▶ _TASK REQUIREMENTS_:
For this exercise, repeat the records below exactly as written.
>>>
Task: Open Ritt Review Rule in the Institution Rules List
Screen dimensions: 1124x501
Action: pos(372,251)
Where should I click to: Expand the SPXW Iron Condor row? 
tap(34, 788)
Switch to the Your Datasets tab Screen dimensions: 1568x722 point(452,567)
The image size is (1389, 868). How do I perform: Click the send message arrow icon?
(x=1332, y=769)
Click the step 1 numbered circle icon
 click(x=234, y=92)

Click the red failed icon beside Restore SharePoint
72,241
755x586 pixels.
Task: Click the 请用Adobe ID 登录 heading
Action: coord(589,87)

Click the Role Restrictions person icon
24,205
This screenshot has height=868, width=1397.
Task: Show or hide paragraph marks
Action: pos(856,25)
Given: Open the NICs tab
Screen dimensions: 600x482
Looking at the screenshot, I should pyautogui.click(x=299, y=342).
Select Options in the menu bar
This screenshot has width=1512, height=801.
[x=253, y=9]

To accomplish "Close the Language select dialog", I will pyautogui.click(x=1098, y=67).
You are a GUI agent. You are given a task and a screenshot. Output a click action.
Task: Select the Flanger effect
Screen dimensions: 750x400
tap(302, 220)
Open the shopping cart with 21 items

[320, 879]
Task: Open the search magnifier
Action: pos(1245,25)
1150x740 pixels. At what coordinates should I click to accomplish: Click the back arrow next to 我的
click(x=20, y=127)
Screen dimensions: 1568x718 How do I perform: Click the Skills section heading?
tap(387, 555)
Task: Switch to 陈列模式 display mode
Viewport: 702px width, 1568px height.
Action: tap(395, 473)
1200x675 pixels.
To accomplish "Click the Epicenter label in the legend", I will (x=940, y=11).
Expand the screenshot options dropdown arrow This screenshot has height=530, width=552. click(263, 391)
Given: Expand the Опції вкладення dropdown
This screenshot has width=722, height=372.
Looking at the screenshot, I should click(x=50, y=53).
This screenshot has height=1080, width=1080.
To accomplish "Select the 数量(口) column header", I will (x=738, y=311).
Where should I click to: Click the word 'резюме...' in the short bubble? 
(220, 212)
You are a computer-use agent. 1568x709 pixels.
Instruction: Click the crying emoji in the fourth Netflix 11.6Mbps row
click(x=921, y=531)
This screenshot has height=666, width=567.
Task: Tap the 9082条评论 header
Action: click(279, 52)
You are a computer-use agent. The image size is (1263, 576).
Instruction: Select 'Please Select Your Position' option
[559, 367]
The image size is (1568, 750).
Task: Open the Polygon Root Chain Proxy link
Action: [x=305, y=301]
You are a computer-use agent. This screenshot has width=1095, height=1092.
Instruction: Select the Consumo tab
<<<
▶ _RESULT_:
Task: Open Ritt Review Rule in the Institution Rules List
Screen dimensions: 1124x501
Action: pos(372,251)
Where should I click to: Expand the SPXW Iron Condor row? 
tap(34, 788)
Switch to the Your Datasets tab Screen dimensions: 1568x722 point(452,567)
The image size is (1389, 868). How do I perform: Click the send message arrow icon?
(x=1332, y=769)
Click the step 1 numbered circle icon
 click(x=234, y=92)

Click the red failed icon beside Restore SharePoint
72,241
755x586 pixels.
Task: Click the 请用Adobe ID 登录 heading
Action: coord(589,87)

Click the Role Restrictions person icon
24,205
This screenshot has height=868, width=1397.
Task: Show or hide paragraph marks
Action: pos(856,25)
Given: Open the NICs tab
Screen dimensions: 600x482
Looking at the screenshot, I should pyautogui.click(x=299, y=342).
Select Options in the menu bar
This screenshot has width=1512, height=801.
[x=253, y=9]

To accomplish "Close the Language select dialog", I will pyautogui.click(x=1098, y=67).
You are a GUI agent. You are given a task and a screenshot. Output a click action.
Task: Select the Flanger effect
Screen dimensions: 750x400
tap(302, 220)
Open the shopping cart with 21 items

[320, 879]
Task: Open the search magnifier
Action: pos(1245,25)
1150x740 pixels. At what coordinates should I click to accomplish: Click the back arrow next to 我的
click(x=20, y=127)
Screen dimensions: 1568x718 How do I perform: Click the Skills section heading?
tap(387, 555)
Task: Switch to 陈列模式 display mode
Viewport: 702px width, 1568px height.
Action: tap(395, 473)
1200x675 pixels.
To accomplish "Click the Epicenter label in the legend", I will (x=940, y=11).
Expand the screenshot options dropdown arrow This screenshot has height=530, width=552. click(263, 391)
Given: Expand the Опції вкладення dropdown
This screenshot has width=722, height=372.
Looking at the screenshot, I should click(x=50, y=53).
This screenshot has height=1080, width=1080.
To accomplish "Select the 数量(口) column header", I will (x=738, y=311).
Where should I click to: Click the word 'резюме...' in the short bubble? 
(220, 212)
You are a computer-use agent. 1568x709 pixels.
Instruction: Click the crying emoji in the fourth Netflix 11.6Mbps row
click(x=921, y=531)
This screenshot has height=666, width=567.
Task: Tap the 9082条评论 header
Action: click(279, 52)
You are a computer-use agent. The image size is (1263, 576).
Instruction: Select 'Please Select Your Position' option
[559, 367]
The image size is (1568, 750).
Task: Open the Polygon Root Chain Proxy link
Action: [x=305, y=301]
You are a computer-use agent. This screenshot has width=1095, height=1092.
Instruction: Select the Consumo tab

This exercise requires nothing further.